Collins stated that Gemini Ultra is substantially less expensive to serve even though it is the company’s largest model. He declared, “It’s more efficient—not just more capable. While training Gemini still takes a lot of processing power, we’re making great progress in training these models.”
Collins stated that the perimeter count will not be released, but the company will provide a technical white paper that includes more model details.
Google also unveiled its next-generation tensor processing unit for AI model training. According to Google, the TPU v5p chip offers better performance for the price than the TPU v4 chip, which was announced in 2021. Salesforce and startup Lightricks have started using it. However, the business withheld details regarding performance in comparison to Nvidia, the industry leader.
The chip announcement follows the demonstration of custom silicon aimed at AI by cloud rivals Microsoft and Amazon a few weeks ago.
Investors pressed Google executives further during the company’s third-quarter earnings conference call in October, asking more questions about how AI will be used to generate real profit.

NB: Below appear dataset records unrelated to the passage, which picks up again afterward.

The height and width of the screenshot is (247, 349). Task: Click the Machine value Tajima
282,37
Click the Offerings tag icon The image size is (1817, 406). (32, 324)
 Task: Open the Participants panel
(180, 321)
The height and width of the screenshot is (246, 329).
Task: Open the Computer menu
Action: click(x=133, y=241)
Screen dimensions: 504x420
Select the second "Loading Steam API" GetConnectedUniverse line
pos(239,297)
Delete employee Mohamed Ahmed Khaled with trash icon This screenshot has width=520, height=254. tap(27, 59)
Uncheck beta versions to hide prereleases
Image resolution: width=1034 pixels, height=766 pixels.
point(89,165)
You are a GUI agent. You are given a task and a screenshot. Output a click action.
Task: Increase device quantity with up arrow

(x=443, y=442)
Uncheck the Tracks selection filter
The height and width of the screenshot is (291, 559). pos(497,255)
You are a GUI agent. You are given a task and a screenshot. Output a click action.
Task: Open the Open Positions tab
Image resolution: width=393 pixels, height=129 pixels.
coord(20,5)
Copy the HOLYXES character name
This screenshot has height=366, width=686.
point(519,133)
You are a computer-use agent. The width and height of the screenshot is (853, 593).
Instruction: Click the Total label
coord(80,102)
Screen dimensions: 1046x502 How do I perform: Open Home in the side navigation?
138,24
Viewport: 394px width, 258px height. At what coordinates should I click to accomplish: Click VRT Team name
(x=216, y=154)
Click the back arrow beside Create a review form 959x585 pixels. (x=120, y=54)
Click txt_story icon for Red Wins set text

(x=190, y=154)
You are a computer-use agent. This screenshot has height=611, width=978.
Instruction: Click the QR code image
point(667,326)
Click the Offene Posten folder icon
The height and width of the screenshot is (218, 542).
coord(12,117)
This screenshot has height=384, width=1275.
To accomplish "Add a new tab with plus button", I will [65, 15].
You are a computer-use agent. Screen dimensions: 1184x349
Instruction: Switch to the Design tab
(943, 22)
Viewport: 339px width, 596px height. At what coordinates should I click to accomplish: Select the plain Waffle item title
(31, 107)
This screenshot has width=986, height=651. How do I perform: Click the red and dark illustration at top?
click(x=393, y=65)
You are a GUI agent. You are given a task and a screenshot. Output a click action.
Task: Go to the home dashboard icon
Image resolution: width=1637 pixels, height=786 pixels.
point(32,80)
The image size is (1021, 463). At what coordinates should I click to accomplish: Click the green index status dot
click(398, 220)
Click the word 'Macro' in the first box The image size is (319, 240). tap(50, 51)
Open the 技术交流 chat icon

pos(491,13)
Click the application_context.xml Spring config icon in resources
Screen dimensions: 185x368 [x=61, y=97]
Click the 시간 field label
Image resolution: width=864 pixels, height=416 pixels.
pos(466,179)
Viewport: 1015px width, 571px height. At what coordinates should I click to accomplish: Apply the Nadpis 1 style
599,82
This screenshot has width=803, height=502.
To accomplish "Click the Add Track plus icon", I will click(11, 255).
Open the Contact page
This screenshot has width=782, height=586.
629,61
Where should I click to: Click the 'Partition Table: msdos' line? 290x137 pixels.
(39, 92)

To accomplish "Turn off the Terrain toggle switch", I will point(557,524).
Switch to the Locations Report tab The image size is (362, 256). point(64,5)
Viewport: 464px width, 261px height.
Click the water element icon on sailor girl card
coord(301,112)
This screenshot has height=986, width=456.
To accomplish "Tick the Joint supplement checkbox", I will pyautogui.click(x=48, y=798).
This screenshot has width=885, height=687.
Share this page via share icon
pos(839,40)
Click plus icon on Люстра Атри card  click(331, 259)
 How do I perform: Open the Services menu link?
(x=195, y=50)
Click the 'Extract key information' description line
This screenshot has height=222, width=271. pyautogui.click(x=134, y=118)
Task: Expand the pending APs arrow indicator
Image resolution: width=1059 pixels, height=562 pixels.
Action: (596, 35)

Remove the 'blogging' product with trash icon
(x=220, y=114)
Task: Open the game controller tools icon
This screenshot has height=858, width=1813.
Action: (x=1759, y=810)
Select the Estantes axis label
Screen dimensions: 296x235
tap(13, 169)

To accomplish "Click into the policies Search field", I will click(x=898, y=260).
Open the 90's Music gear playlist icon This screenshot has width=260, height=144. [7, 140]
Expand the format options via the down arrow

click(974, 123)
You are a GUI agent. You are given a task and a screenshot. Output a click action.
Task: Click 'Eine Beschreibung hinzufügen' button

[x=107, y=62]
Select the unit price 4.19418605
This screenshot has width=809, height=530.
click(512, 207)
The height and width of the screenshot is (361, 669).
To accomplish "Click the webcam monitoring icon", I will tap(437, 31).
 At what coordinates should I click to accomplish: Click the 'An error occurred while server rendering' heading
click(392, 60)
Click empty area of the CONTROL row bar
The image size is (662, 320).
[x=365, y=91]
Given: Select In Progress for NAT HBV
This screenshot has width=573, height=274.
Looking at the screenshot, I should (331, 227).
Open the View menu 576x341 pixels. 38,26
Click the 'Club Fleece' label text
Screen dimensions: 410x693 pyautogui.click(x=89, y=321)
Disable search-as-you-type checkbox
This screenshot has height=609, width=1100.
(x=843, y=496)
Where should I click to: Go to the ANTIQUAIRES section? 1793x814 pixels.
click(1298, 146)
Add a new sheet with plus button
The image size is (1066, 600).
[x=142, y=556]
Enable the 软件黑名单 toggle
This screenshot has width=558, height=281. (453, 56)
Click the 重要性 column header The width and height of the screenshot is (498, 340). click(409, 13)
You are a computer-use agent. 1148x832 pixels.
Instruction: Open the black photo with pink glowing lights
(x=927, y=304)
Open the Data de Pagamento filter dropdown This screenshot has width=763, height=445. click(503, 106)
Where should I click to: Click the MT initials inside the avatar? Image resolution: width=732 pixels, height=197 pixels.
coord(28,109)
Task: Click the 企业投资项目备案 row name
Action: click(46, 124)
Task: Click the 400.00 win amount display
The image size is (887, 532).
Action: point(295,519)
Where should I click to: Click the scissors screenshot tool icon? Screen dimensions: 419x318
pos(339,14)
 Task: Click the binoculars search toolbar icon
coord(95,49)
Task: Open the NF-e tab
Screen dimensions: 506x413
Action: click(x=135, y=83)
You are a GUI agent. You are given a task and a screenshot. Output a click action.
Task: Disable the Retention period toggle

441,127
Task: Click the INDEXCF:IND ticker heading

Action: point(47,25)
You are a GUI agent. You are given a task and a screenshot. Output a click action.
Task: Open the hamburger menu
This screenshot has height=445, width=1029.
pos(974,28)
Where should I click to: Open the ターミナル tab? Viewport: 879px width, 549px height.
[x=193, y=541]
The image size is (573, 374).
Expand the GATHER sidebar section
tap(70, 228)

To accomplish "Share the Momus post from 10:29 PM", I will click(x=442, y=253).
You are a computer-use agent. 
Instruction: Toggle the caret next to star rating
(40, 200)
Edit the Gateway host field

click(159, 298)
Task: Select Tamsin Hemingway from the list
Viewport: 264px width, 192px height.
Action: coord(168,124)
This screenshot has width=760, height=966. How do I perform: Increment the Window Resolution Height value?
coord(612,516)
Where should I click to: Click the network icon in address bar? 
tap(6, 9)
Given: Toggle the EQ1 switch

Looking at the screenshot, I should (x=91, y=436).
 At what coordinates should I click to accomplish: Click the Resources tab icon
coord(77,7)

Search is still a significant source of revenue for Google, which is why in August it introduced Search Generative Experience, or SGE, as an “early experiment” to show users what a generative AI experience would look like when using the search engine. As a result, the outcome is more conversational, in line with the chatbot era. It is still in the experimental stage and has not yet been made available to the general public.
Since May, when the company first revealed the experiment at its annual developer conference, Google I/O, investors have been requesting a timeline for SGE. SGE was hardly mentioned in the Gemini announcement, and executives only stated that Gemini would be integrated into it “in the next year” when asked about plans to launch to the public.
Pichai said in a blog post, “This new era of models represents one of the biggest science and engineering efforts we’ve undertaken as a company. I’m genuinely excited for what’s ahead, and for the opportunities Gemini will unlock for people everywhere.”